They don’t even need lead. They can convert paper to gold:
“Beware: “Allocated” Gold May Not Really Be There
“In 2007, Morgan Stanley paid out $4.4 million to settle a class-action lawsuit by its clients after Morgan Stanley charged them to buy and “store” precious metals for them, but neither bought or stored the metals. (Similarly, a 2011 class-action lawsuit filed in federal court in New York accused UBS Financial Services of misleading silver investors and charging them storage fees for metal that was never actually purchased, segregated, and stored for them.)
“Avery Goodman points out that Morgan Stanley has once again just launched a similar scam, offering “allocated” metals, but gaming the definition so that the holdings are not really allocated.

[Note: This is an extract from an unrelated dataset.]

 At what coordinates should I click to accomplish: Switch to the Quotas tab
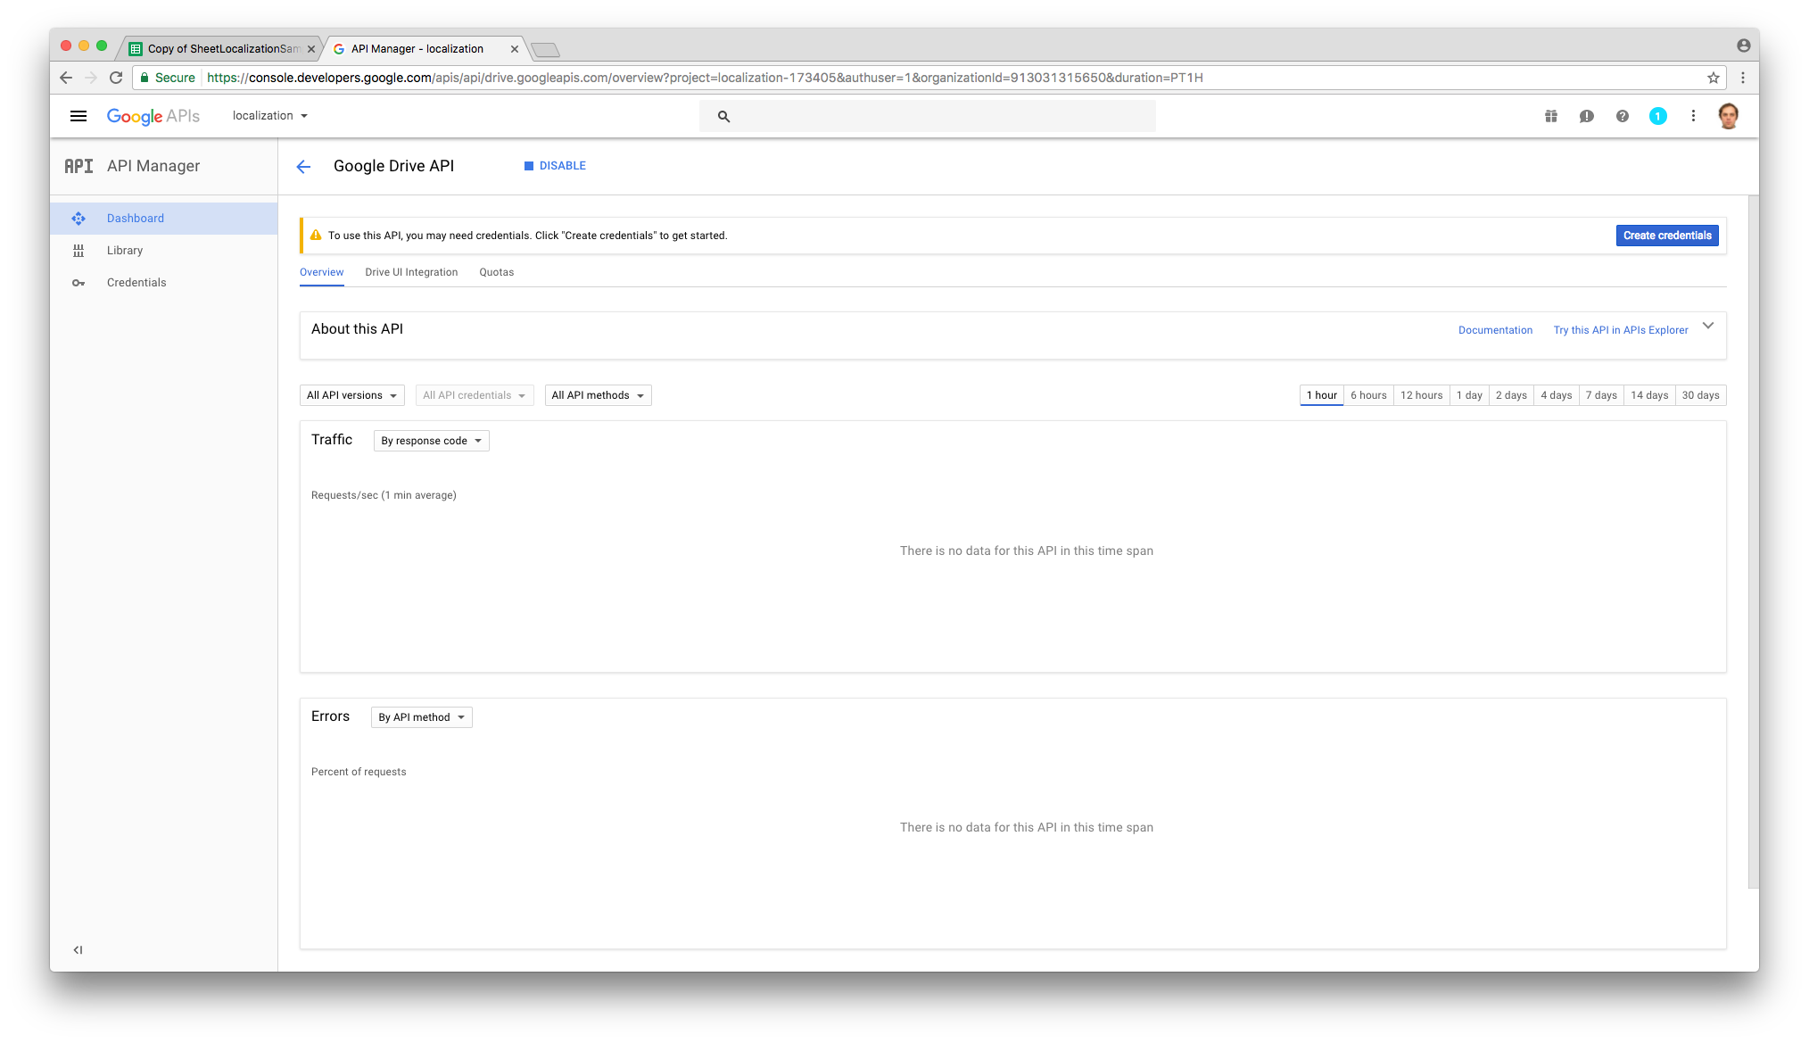pos(496,272)
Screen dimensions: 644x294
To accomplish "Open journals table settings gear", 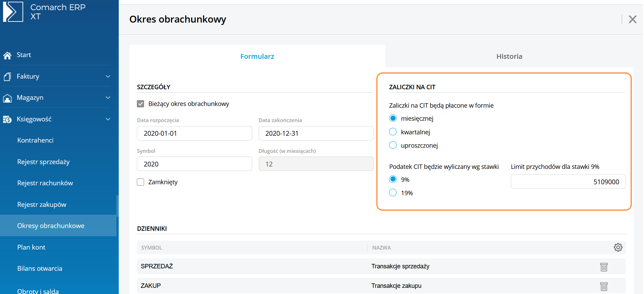I will (618, 248).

“On May 21st, Matterhorn Asset Management’s Egon von Greyerz alleged that Swiss banks are trading physical gold bullion which is being held in special “allocated” accounts for its customers:
We are stressing to investors to take their gold out of the banking system, not only because there are runs on banks that will continue, but the risk of being in the banking system is major. So you should take the additional step of not just owning physical gold, but also owning it outside of the banking system. …
The same thing is happening with silver, and in the commodities exchanges as well. That’s why obama has added the exchanges to the list of “too big to fail” institutions.